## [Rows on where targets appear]
*****

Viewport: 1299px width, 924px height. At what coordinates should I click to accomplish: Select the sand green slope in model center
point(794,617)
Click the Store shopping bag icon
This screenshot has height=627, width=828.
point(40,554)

*****

## [Brief]
List every line of the entries above that contains the string "width", matching case exactly.

## [The response]
Viewport: 1299px width, 924px height. At what coordinates should I click to accomplish: Select the sand green slope in model center
This screenshot has height=627, width=828.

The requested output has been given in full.